> [Estratto della fonte]:

........

Tag: sostantivo maschile

Currüfe

Currüfe s.m. = Stizza, irritazione, rabbia repressa

Moto di sdegno, causato dall’impossibilità di intervento per correggere un’ingiustizia o una mala azione perpetrata a danno proprio o di terzi.

È anche il cruccio represso di non aver conseguito o completato unìopera o un’azione secondo le proprie capacità o aspettative.    Spesso questa forte repressione, trattenuta a lungo, trova uno sfogo in uno scoppio di pianto.

Da non confondere con l’italiano “corrivo”, che significa condiscendenza.

........

Record contenuti in un dataset
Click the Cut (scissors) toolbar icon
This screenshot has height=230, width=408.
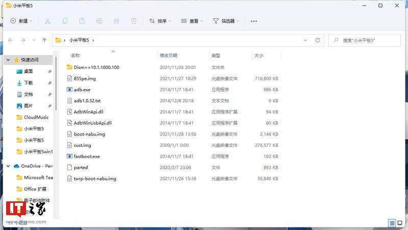47,21
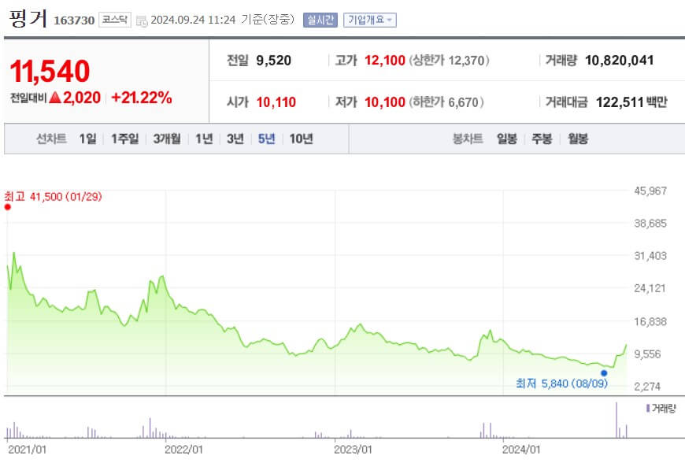Image resolution: width=685 pixels, height=463 pixels.
Task: Click the 핑거 stock name link
Action: pyautogui.click(x=27, y=17)
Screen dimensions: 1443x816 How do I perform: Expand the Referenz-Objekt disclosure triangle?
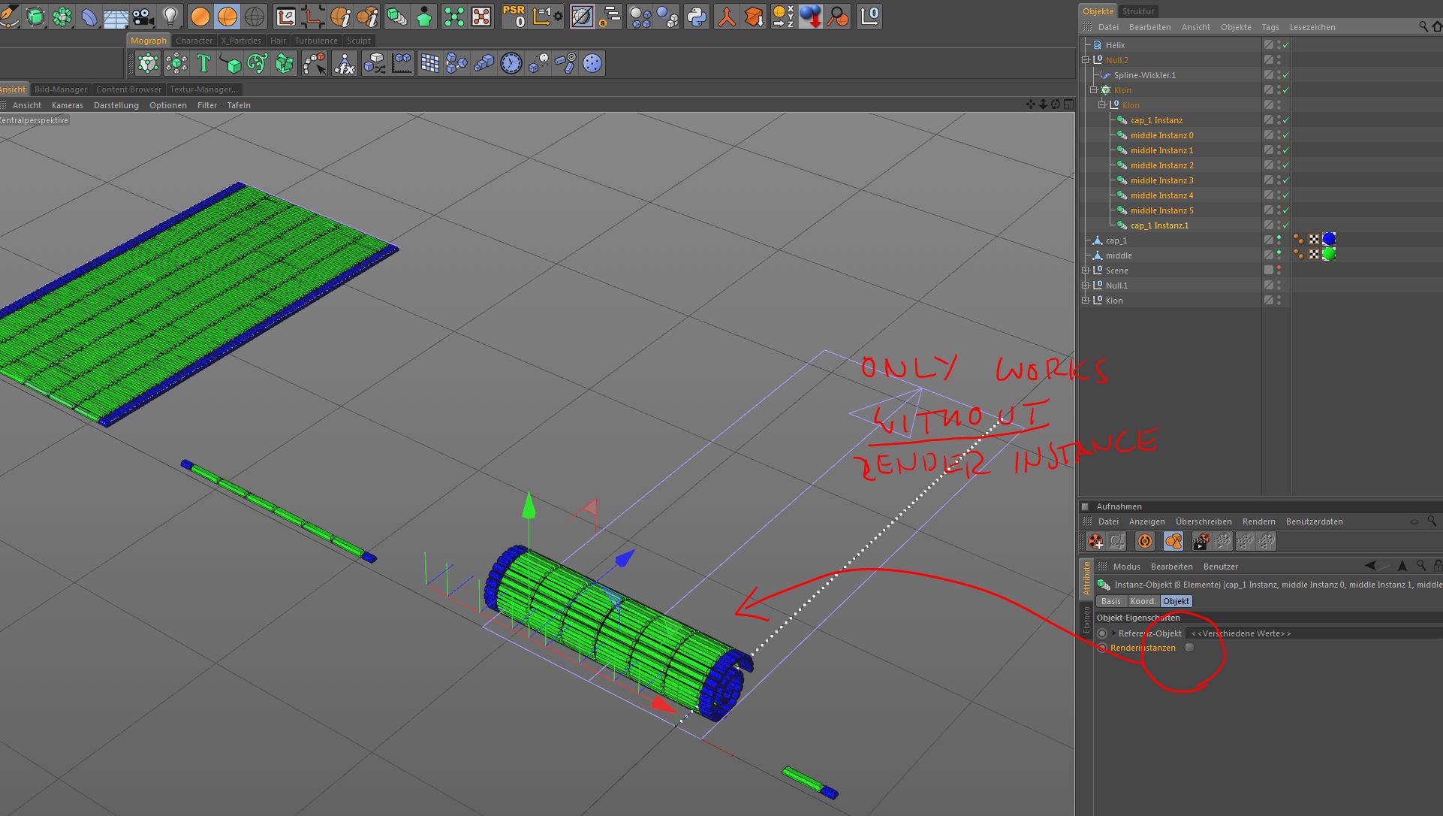pyautogui.click(x=1113, y=633)
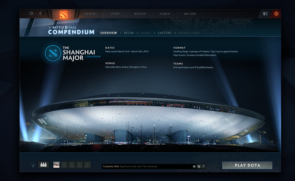
Task: Open the party members icon in bottom bar
Action: pyautogui.click(x=43, y=165)
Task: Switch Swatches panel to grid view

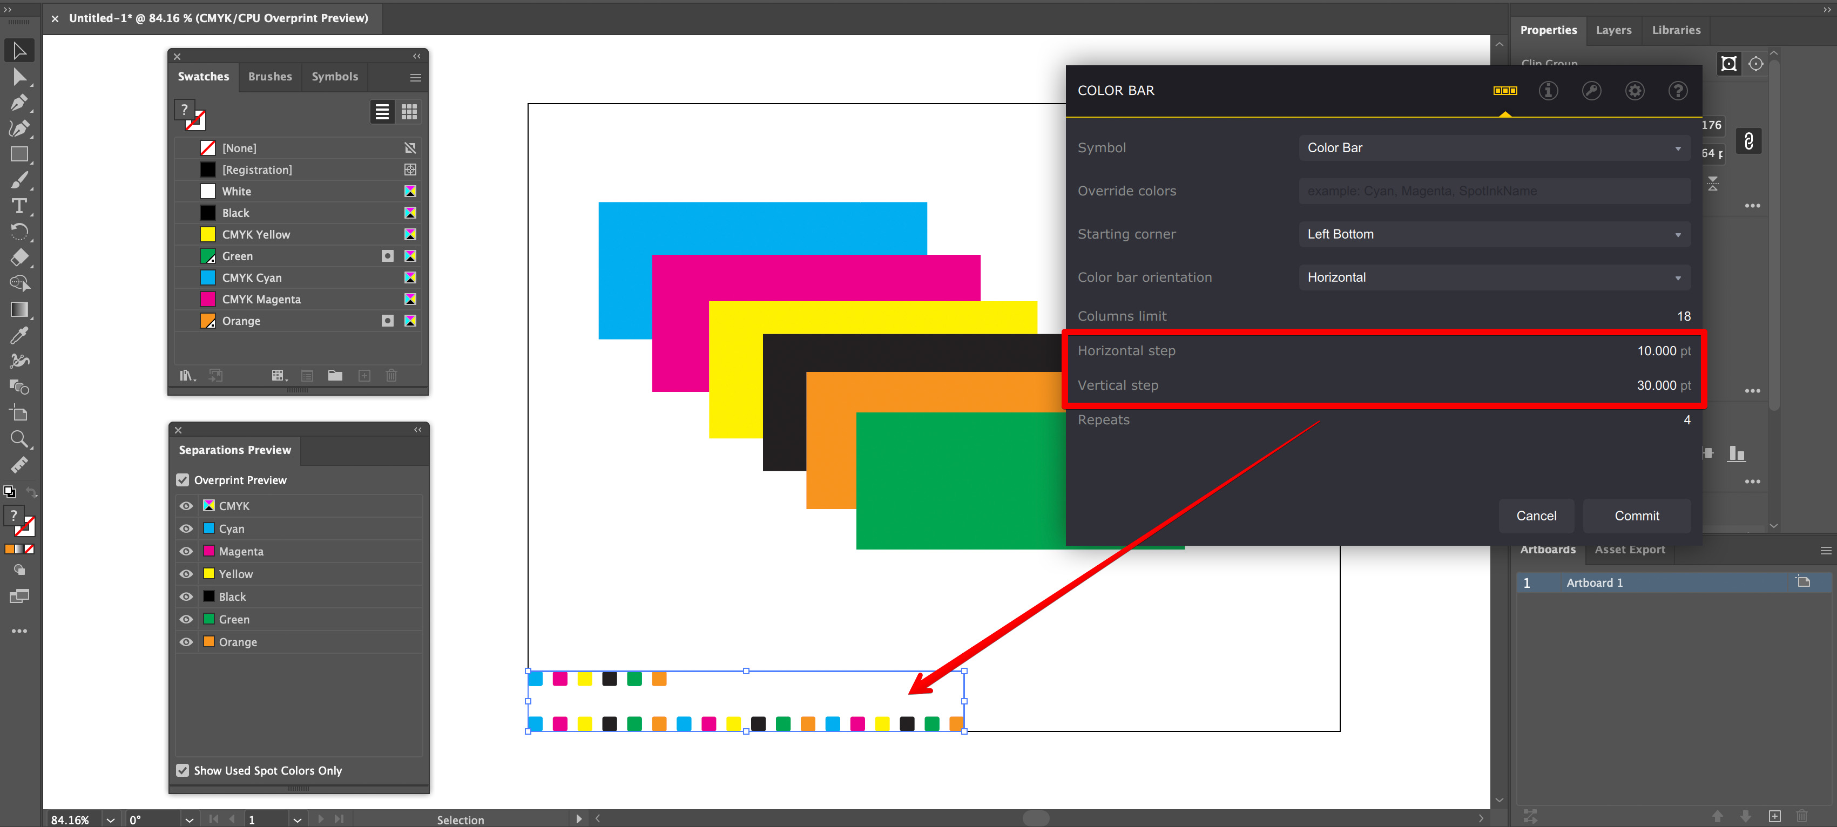Action: (409, 111)
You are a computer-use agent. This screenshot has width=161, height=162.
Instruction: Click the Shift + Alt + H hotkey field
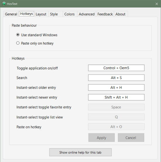(x=116, y=97)
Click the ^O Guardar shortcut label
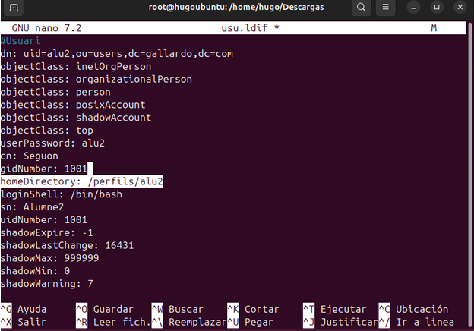The width and height of the screenshot is (474, 331). coord(106,309)
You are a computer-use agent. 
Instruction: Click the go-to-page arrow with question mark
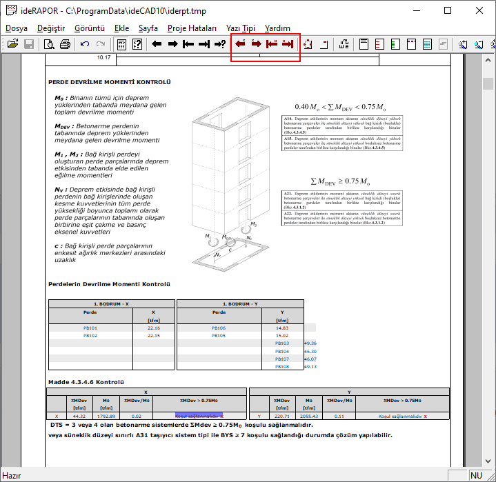click(x=220, y=44)
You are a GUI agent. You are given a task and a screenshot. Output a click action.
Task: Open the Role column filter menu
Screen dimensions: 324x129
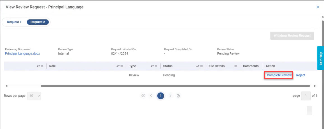[x=122, y=66]
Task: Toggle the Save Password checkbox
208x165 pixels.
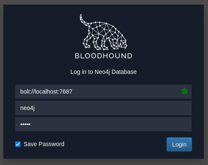Action: point(18,144)
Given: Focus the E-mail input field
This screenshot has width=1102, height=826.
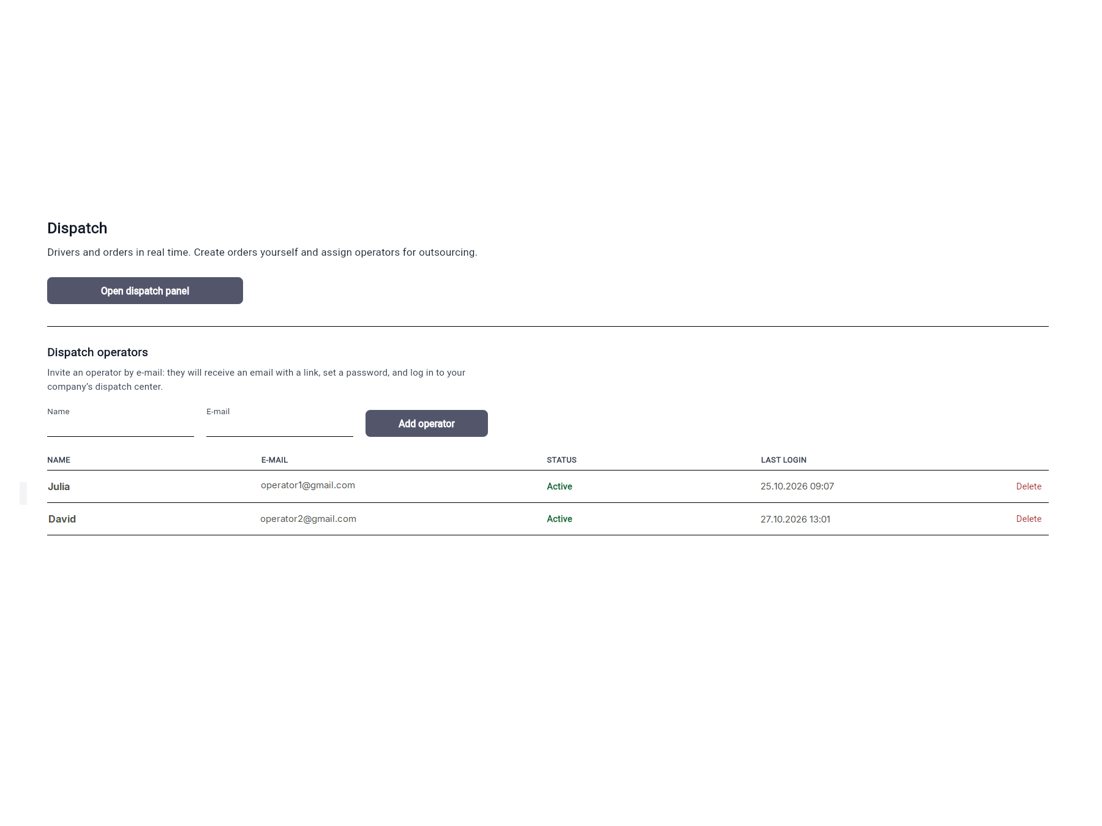Looking at the screenshot, I should 280,427.
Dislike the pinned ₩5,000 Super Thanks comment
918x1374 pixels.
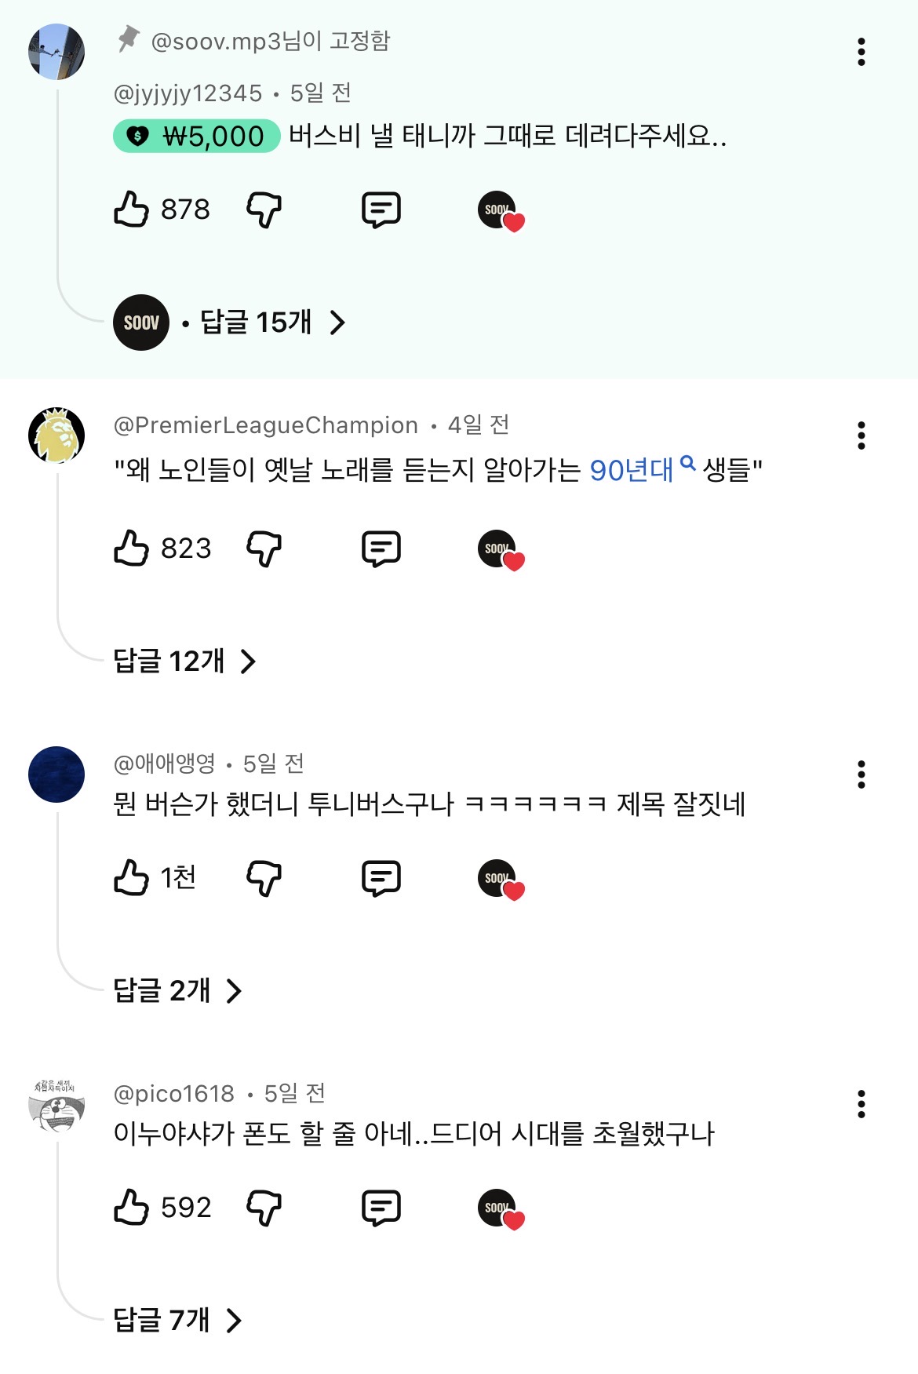click(264, 210)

........

> [Esercizi da svolgere]:
• 1. Secondo il brano sulla parola «currüfe», con quale termine italiano non va confusa tale parola?
• 2. Fornisca il seguito del brano sulla parola «currüfe», cominciando subito dopo la sua ultima frase.

> [Soluzioni dell'esercizio]:
• 1. Con l'italiano «corrivo», che significa condiscendenza.

• 2.
Anche in Campania usano currivo, o corrivo con lo stesso nostro significato. A tal proposito riporto qui di seguito quello che il napoletano prof. Carlo Iandolo (1940-2016) scrisse in “Pillole linguistiche napoletane” a proposito di “currivo”:

«Accanto a un originario sostantivo sottinteso quale “impulso, umore, sentimento” ecc., ecco la probabile presenza dell’aggettivo (poi reso sostantivato) “conrosívus = incline a rodere”, usato in senso traslato. Del resto, anche la lingua italiana mostra frequenti casi di sostantivizzazione col suffisso “-ívus = volto a…, atto a…”: cfr. lemmi maschili come “distintivo, purgativo, educativo…” e specie femminili quali “aspettativa, prospettiva, corsiva / corsía…”
Anche nel nostro caso c’è la sincope, così com’è normale la trasformazione fonetica in “u” delle originarie vocali pretoniche: *curr(us)ívo > currivo = sentimento / impulso che induce al rodimento, all’ira. »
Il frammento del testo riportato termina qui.